Trask and Goodall, do however point us to ways the spirit can cultivate goodness in our lives. One of course is allowing our minds and character to be shaped and developed by reading the scripture, as Paul tells Timothy because the scriptures are God breathed they are good for teaching and correcting that we may be equipped for every good deed. Also Paul tells us in Philippians’ 4: we should set our minds on what is good and honorable, what is pure and acceptable, if we focus on q diet of wholesome goodness for the soul as well as for the body (just a public health message there… Howard are you listening) then the spirit can use that to develop goodness as a fruit in our lives.

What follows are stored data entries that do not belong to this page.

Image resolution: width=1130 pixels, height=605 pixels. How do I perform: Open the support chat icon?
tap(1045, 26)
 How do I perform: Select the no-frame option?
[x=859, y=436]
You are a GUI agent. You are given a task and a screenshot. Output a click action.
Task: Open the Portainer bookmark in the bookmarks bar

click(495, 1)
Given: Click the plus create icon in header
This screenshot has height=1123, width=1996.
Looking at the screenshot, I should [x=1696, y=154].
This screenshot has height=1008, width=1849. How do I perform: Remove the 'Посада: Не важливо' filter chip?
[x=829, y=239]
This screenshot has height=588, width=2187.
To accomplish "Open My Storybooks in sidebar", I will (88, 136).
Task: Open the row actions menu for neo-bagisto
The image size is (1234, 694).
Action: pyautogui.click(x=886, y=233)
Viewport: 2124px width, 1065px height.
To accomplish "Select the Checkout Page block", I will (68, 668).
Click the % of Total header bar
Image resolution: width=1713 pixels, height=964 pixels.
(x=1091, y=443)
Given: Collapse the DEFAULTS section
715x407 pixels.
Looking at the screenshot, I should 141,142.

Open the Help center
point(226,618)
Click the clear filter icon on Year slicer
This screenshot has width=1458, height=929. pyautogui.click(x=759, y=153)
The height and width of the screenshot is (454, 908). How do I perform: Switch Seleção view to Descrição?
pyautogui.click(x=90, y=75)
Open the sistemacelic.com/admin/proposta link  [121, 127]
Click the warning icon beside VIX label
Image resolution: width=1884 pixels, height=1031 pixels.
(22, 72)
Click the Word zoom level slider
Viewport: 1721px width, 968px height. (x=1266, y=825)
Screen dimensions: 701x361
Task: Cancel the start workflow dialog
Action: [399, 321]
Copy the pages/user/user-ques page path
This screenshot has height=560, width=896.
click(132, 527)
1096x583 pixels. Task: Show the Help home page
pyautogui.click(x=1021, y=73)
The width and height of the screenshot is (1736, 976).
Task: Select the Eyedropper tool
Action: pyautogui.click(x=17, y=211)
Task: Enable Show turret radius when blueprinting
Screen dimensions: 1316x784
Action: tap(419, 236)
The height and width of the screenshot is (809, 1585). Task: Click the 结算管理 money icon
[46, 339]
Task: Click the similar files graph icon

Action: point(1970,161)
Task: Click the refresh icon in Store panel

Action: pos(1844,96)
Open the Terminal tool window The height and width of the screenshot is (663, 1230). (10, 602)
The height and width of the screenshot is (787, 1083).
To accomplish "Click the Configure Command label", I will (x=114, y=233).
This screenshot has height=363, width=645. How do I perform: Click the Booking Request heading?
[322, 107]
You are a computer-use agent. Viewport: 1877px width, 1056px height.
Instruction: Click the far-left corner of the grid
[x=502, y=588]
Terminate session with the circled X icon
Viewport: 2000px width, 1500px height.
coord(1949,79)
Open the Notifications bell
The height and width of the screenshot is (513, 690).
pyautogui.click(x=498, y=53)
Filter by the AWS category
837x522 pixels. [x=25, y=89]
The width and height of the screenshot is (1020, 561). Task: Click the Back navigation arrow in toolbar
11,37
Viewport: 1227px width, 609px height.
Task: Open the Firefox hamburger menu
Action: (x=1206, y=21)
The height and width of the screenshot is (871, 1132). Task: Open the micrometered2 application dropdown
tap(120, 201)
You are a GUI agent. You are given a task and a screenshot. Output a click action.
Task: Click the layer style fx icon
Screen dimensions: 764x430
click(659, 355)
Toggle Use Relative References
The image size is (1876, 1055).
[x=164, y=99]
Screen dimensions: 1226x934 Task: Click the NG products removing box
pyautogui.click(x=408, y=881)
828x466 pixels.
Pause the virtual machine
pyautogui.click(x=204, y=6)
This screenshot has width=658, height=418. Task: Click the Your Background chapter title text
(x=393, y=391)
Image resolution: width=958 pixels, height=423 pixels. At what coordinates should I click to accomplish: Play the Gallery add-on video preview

The hope is that as we expose ourselves more and more to the presence and leading of the Holy Spirit that we might be caught up in and inspired and filled with the goodness and graciousness of God that the result in our lives in character and in actions will be that we and other will be presently surprised, giving glory to God, because … well… surprise “goodness, Gracious…me? Goodness gracious.. you. “Goodness, gracious… us.”